Not every edit is reviewed. Some people have the Edit Posts ability and can edit without review, and the post author can always edit without review. A reviewer's decision is also not reviewed. Showing the post at the top of the question list allows the community to provide an element of informal review and raise any problems they see.

In essence, you don't trust the reviewers, post authors and editors with the ability?

Post authors without the ability should simply not have the ability to mark edits as minor on their own posts (result: bump).

For reviewers and editors with the ability, I think it's fair to simply trust them. That said, at least for the editors; they have already shown they know how to edit posts.
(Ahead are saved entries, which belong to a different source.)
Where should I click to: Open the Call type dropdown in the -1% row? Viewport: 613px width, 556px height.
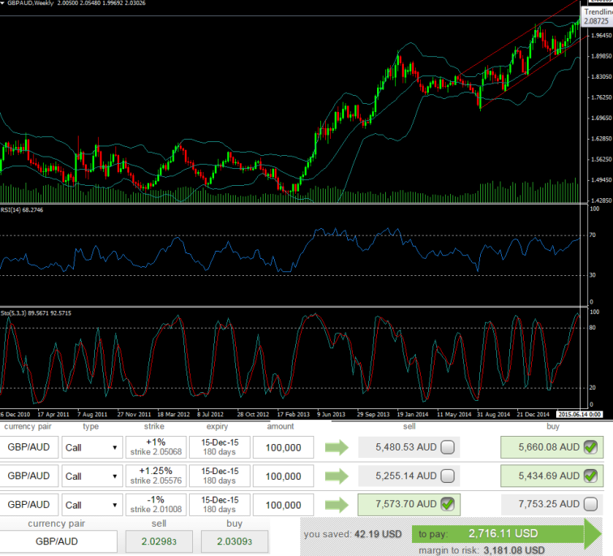91,505
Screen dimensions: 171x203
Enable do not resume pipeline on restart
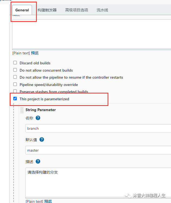click(x=15, y=77)
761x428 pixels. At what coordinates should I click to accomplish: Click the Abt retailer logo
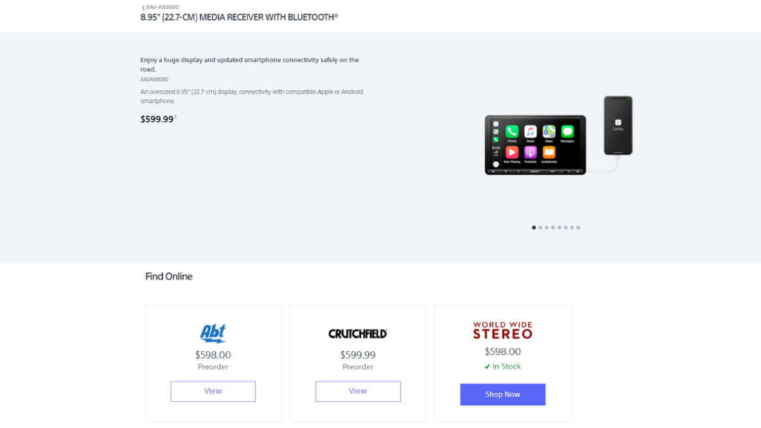pyautogui.click(x=213, y=333)
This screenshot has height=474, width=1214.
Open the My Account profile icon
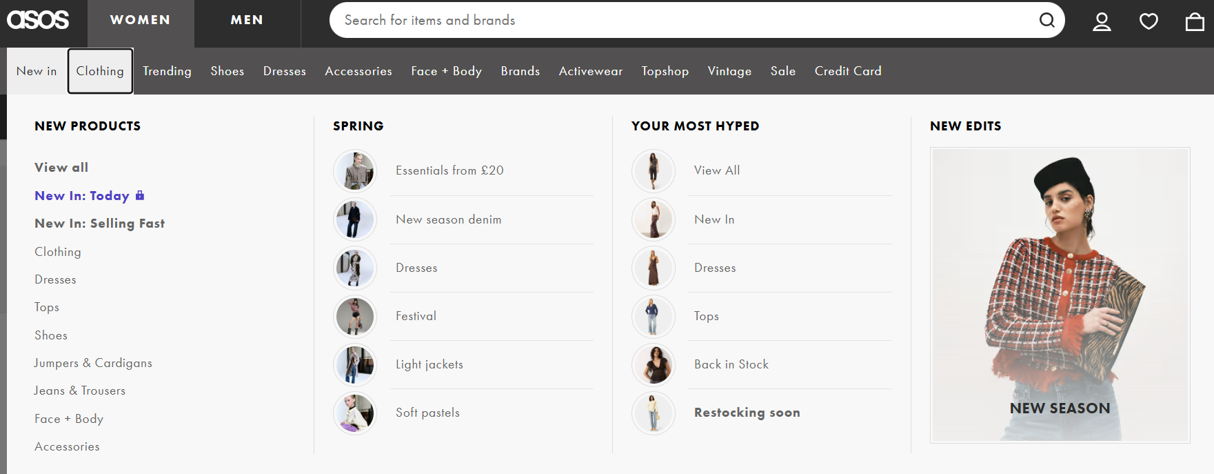pyautogui.click(x=1102, y=21)
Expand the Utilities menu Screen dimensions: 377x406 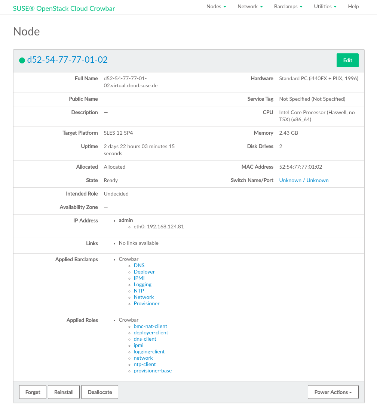click(325, 7)
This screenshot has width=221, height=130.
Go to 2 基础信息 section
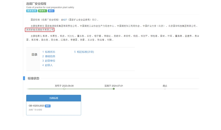[x=49, y=56]
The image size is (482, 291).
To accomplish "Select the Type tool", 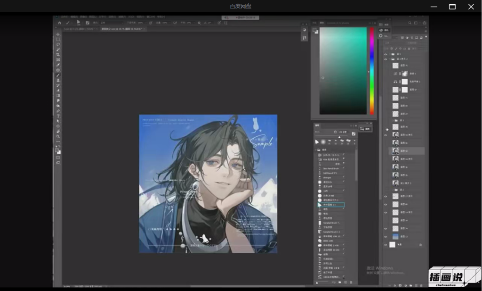I will (58, 116).
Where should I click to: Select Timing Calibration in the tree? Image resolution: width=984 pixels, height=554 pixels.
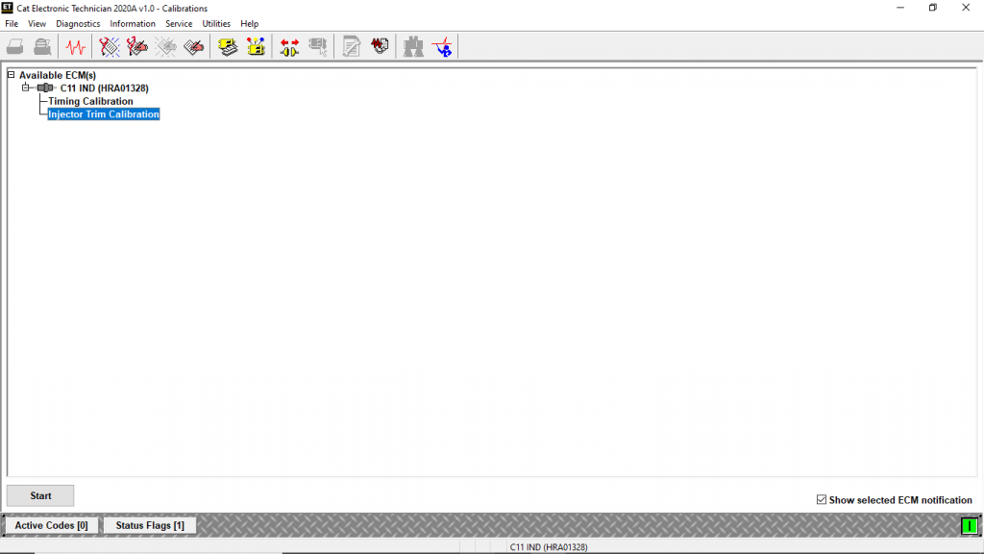(90, 101)
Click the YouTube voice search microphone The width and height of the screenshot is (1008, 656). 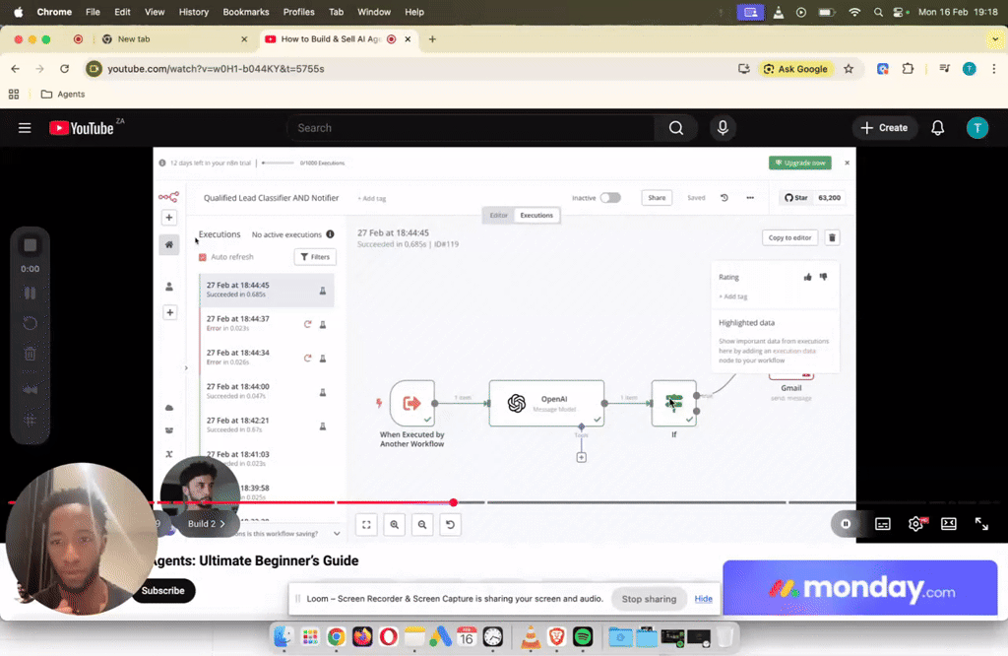tap(723, 128)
For reviewers, the case is less simple: reviewing an edit actually isn't the same as writing an edit. But we should handle that elsewhere. For instance by having a separate review ability that requires completing test reviews beforehand (addition to current requirements).
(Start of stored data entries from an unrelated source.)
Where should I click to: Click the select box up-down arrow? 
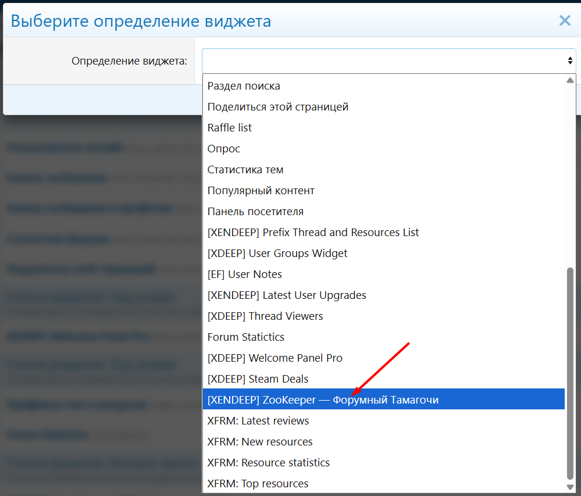570,60
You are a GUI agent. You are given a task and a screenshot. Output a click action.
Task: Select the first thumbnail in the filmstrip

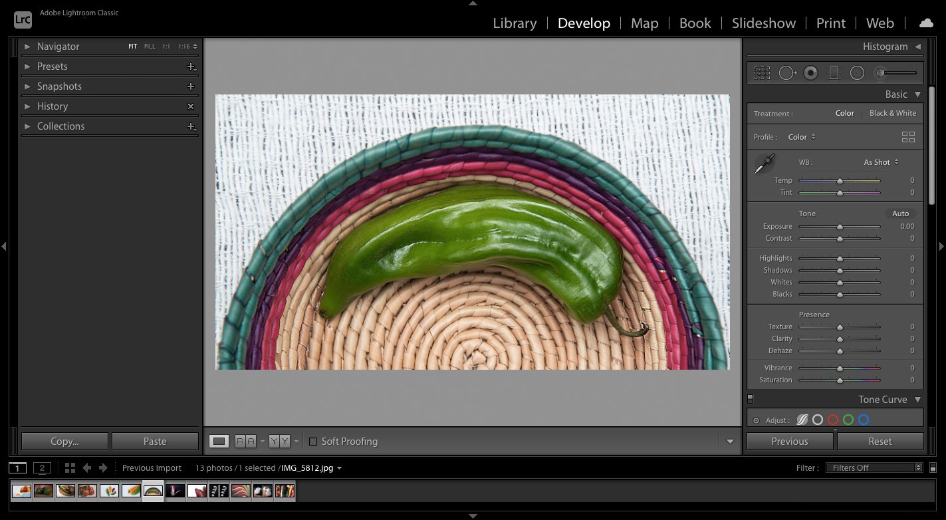(21, 490)
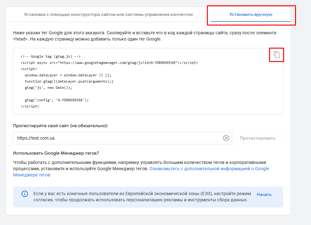Click the window.dataLayer code line
This screenshot has width=311, height=225.
coord(68,75)
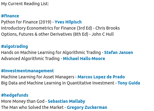The image size is (154, 111).
Task: Open Michael Halls-Moore mention link
Action: tap(84, 59)
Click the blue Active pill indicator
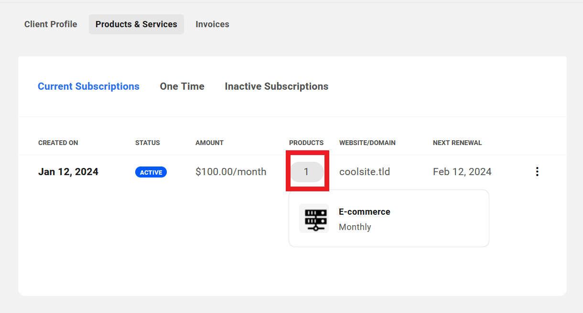The width and height of the screenshot is (583, 313). coord(151,172)
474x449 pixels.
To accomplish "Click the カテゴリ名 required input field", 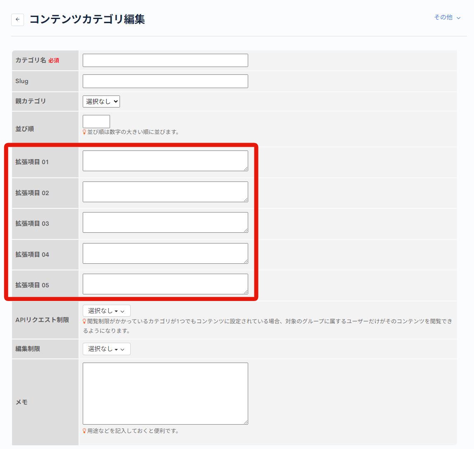I will (165, 60).
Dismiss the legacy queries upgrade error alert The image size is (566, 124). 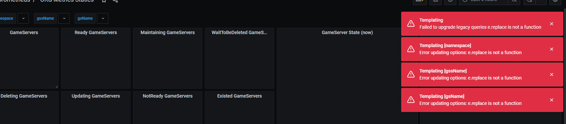pos(552,24)
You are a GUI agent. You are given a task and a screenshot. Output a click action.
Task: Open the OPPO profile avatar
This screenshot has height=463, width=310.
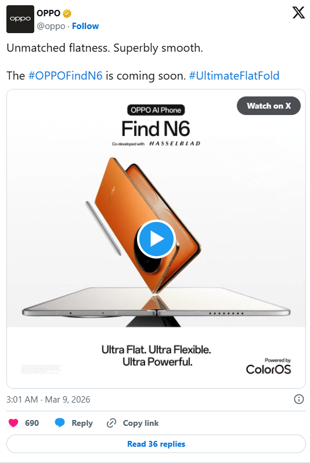20,19
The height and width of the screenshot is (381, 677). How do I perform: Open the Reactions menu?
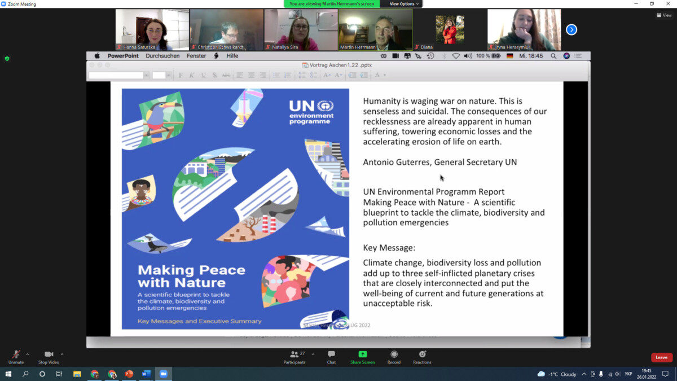pyautogui.click(x=422, y=355)
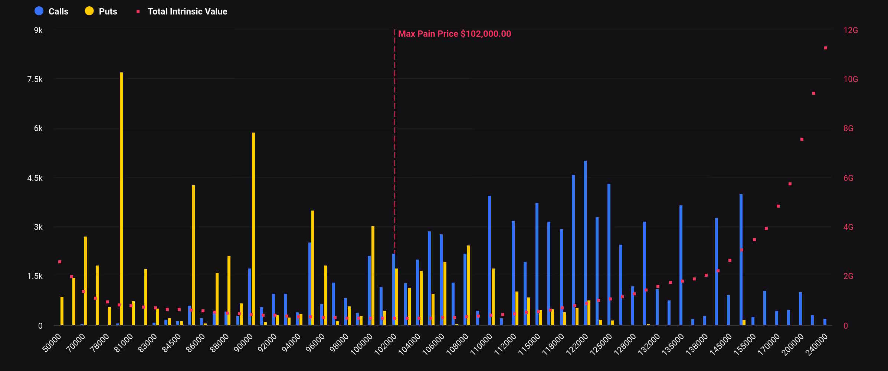Toggle Total Intrinsic Value legend item
Screen dimensions: 888x371
[x=187, y=12]
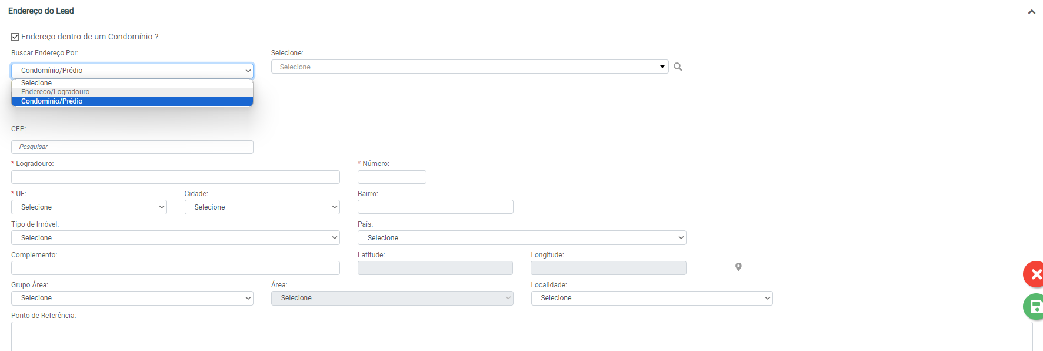The width and height of the screenshot is (1043, 351).
Task: Click the Ponto de Referência text area
Action: pos(521,336)
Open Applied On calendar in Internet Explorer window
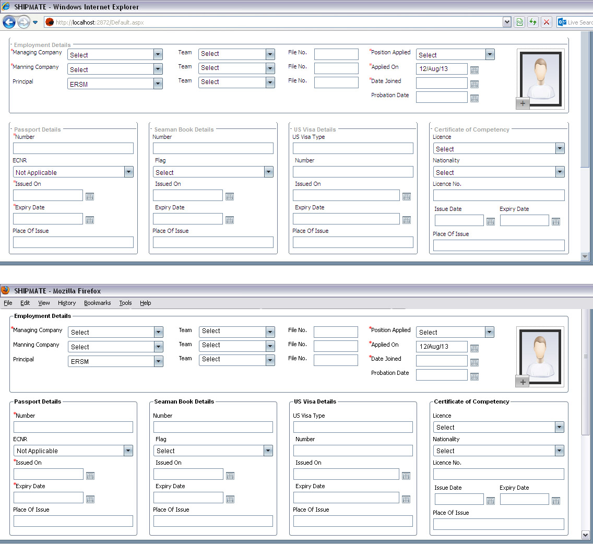The height and width of the screenshot is (544, 593). pyautogui.click(x=475, y=70)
Andreas lost his angel wings‭ wrote 9 months ago · edited 9 months ago

Showing the post at the top of the question list allows the community to provide an element of informal review and raise any problems they see.

There's also another way to do this, which is less invasive. As I don't yet have the abilities required for reviewing, I have no idea where to go to find the review queues. I would expect it to be fairly easily available, such that if I'm curious, or have a need to go there, I can simply find the list of recent suggested edits, and look at their reviews. I should be able to go look at all the recent reviews, without actually partaking in that review. So not only should it be public, but also readily available, even to those without the ability to review.
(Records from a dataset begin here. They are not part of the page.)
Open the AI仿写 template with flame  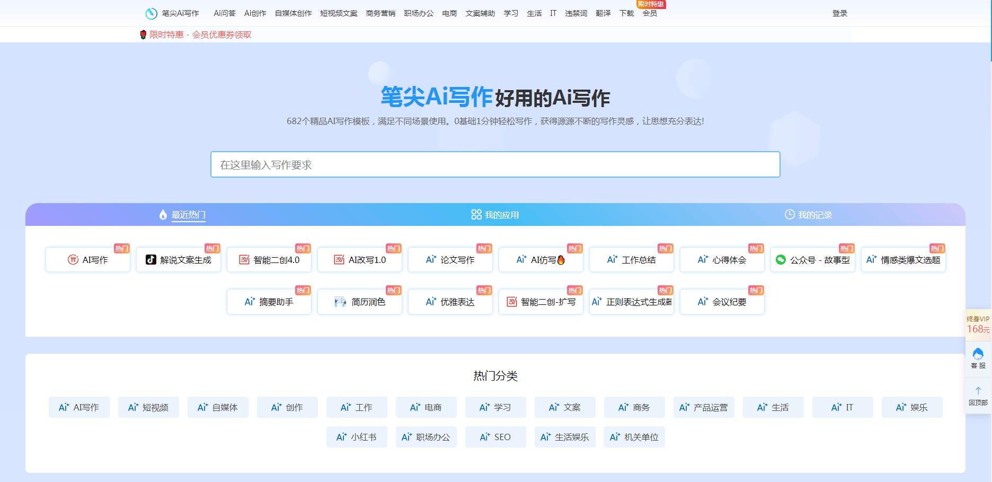(541, 260)
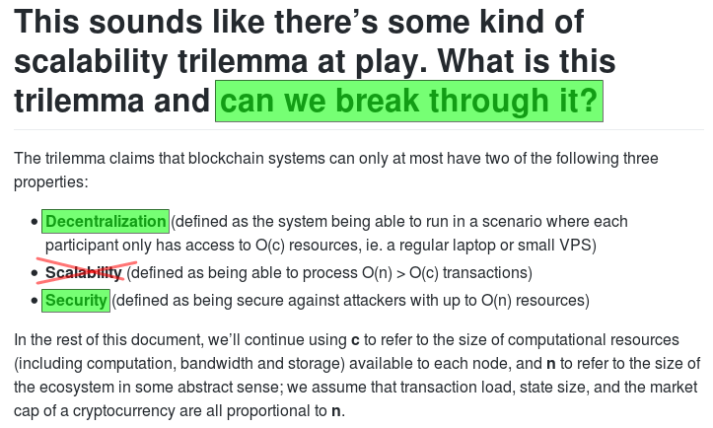Click the bullet point before "Security"
Screen dimensions: 713x428
(36, 301)
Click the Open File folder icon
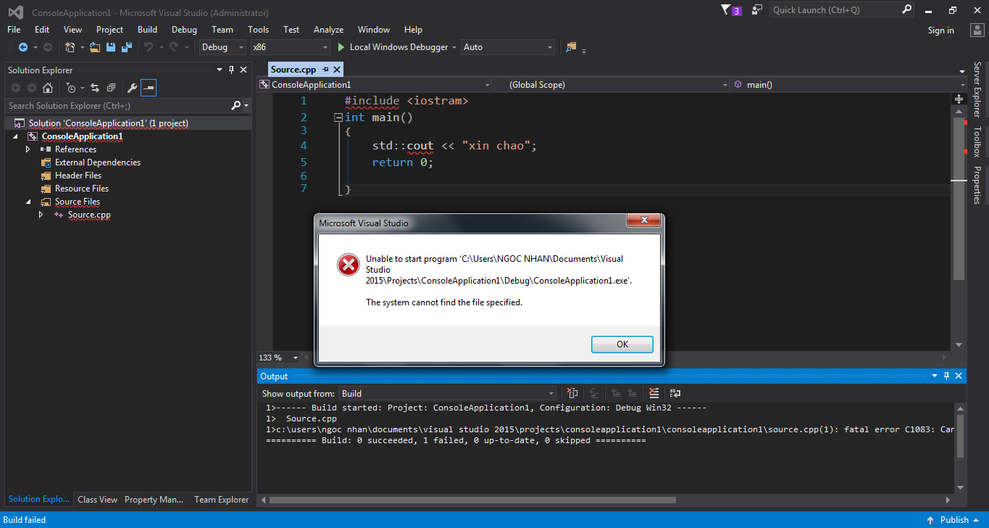This screenshot has height=528, width=989. [x=95, y=47]
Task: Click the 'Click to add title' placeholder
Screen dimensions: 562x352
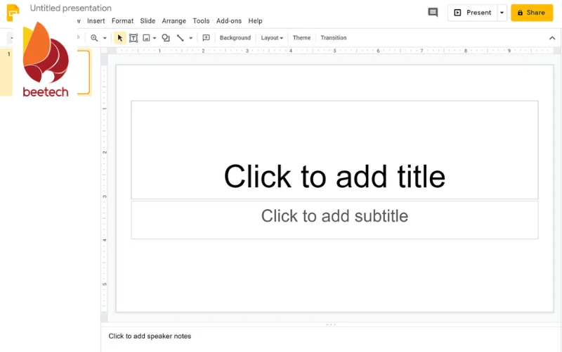Action: click(334, 176)
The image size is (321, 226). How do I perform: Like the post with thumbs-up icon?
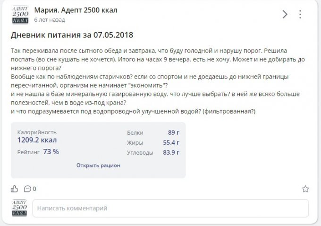pyautogui.click(x=14, y=189)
That will let the community peer-review reviews without actually having them "pollute" the main top-level posts list.

Neither the editor nor the reviewer is well placed to decide

The editor, the reviewer, or both could be malicious, so allowing either of them to decide which edits should be hidden from the community is not appropriate.

This also applies to a post author editing their own post. A spammer should not be able to decide that an edit to their own post should be hidden.

Long game spammers can work in pairs to build up trust and then approve each other's edits. Getting past a single review is easy if you are in contact with a malicious reviewer. Getting past all of the eyes in the community is more challenging. Every edit needs to be available for the community to inspect.

For the most part, this shouldn't be a problem. As I wrote in the first comment, post authors without the reviewing ability should not be able to mark their edits as minor. Actually getting the ability to review, should require so much effort that it's unfeasible for a spammer. Also, there are other ways to

check their reviews. As I also said in the first comment, keep the list of all reviews (sort by most recent date) easily accessible to everyone. In addition, every now and then, submit their reviews for peer-reviews. So, review the review.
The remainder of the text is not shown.